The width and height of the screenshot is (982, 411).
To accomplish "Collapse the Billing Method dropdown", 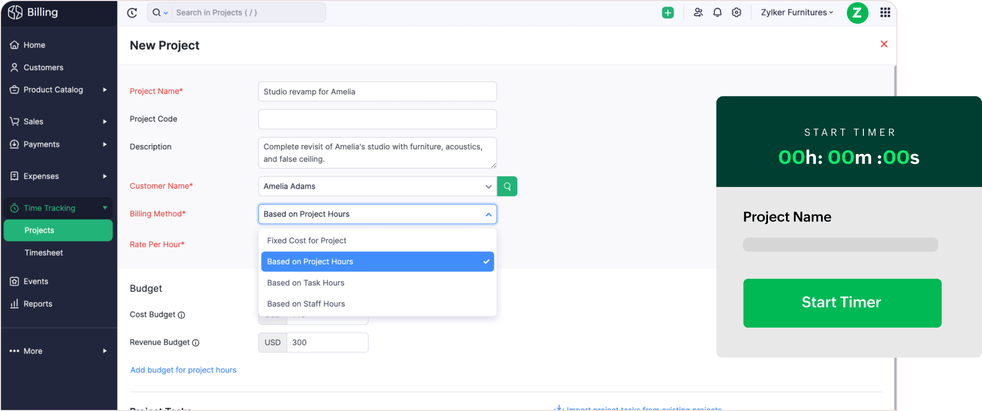I will coord(488,214).
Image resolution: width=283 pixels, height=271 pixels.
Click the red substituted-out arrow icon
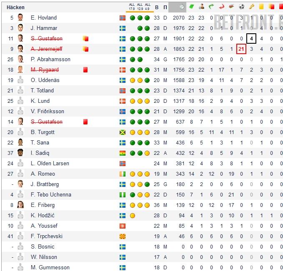[221, 7]
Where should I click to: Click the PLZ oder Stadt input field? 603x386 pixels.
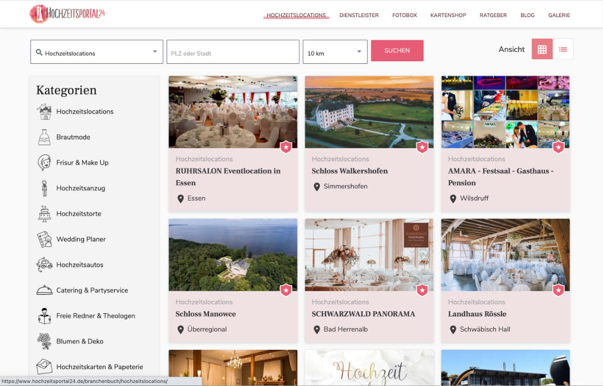[x=233, y=52]
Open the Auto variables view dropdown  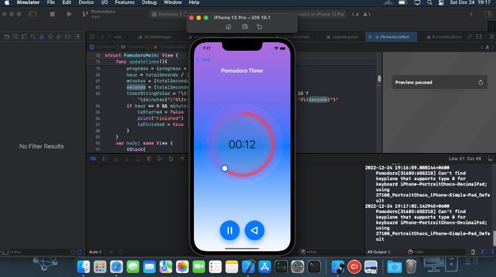(x=96, y=252)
□ □ □ □ □ □ □
— THE EXERCISE —
Identify every line in the records above that contains the string "pixels", treating uppercase and lowercase as distinct, and copy each of those lines.

— THE OUTPUT —
Image resolution: width=283 pixels, height=271 pixels.
Where should I click to: Click the PLZ oder Stadt input field? 603x386 pixels.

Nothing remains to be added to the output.